Tak punya pilihan lain ia menerima botol susu dari tangan Taehyung karena pemuda itu menjejalkan rotinya dengan ukuran besar membuatnya sulit menelan.

"Pergi sana. Bukannya kau jijik dekat - dekat denganku?!" ungkap Ji Ha setelah berhasil menelan rotinya. Dia takut sesuatu sudut didalam sana kembali hidup saat menerima perlakuan baik dari Taehyung.

"Siapa bilang?" Terdengar begitu santai ditelinga Ji Ha.

"Kau yang bilang"

"Oh ya?" Sumpah wajah sok tak berdosa milik Taehyung membuat Ji Ha geram.

"Brengsek! Kau bilang sangat amat muak padaku, kau bilang aku hanyalah seorang gadis yang sok polos menjatuhkan kekasih tercintamu hanya untuk mendapatkanmu, kau bilang aku..aku--" sialan ingatan kesakitannya terpampang nyata dihadapannya.

Ji Ha memilih bangkit saat air matanya tanpa permisi meluncur dikedua belah pipinya. Ia menghiraukan botol susunya yang tumpah ke tanah. Dirinya hanya ingin segera pergi dari hadapan pria yang berhasil mematahkan hatinya.

Taehyung membeku melihat pancaran kesakitan dari mata Ji Ha. Dia seakan ciut dengan tujuan awalnya. Mampukah dia? Setelah menyakiti Ji Ha sedalam itu?
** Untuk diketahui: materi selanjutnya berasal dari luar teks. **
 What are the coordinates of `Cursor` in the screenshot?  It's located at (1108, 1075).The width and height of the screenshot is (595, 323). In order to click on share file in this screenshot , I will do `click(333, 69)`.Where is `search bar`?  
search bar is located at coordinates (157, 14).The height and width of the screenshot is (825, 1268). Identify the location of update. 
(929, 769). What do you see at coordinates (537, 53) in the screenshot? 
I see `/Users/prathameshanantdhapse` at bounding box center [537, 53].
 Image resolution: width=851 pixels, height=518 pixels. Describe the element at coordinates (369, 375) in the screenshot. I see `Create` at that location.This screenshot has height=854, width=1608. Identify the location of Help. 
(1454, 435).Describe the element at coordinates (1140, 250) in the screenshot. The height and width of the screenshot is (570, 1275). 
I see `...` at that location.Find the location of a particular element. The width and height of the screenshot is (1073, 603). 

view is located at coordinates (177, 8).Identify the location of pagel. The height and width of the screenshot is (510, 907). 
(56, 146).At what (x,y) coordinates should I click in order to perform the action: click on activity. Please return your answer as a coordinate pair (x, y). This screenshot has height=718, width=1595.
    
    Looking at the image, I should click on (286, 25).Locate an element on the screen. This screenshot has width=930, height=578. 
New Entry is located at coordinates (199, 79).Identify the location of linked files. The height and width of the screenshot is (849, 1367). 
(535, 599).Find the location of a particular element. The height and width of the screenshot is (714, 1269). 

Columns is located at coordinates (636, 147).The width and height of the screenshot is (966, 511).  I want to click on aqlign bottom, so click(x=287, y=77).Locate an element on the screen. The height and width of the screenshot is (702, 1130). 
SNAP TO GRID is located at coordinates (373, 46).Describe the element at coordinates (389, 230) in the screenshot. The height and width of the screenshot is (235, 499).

Dia bergerak berdiri mengejar Ji Ha yang setengah berlari. Tangannya menarik pergelangan tangan Ji Ha, menahan gadis itu pergi lebih jauh.

"Breng--" tak ada lagi yang mampu Ji Ha ucapkan saat labiumnya dibungkam oleh bibir tebal milik Taehyung.

Ciuman itu telah membuat debaran maha dahsyat di hati mereka dan 3 hati harus patah saat melihatnya.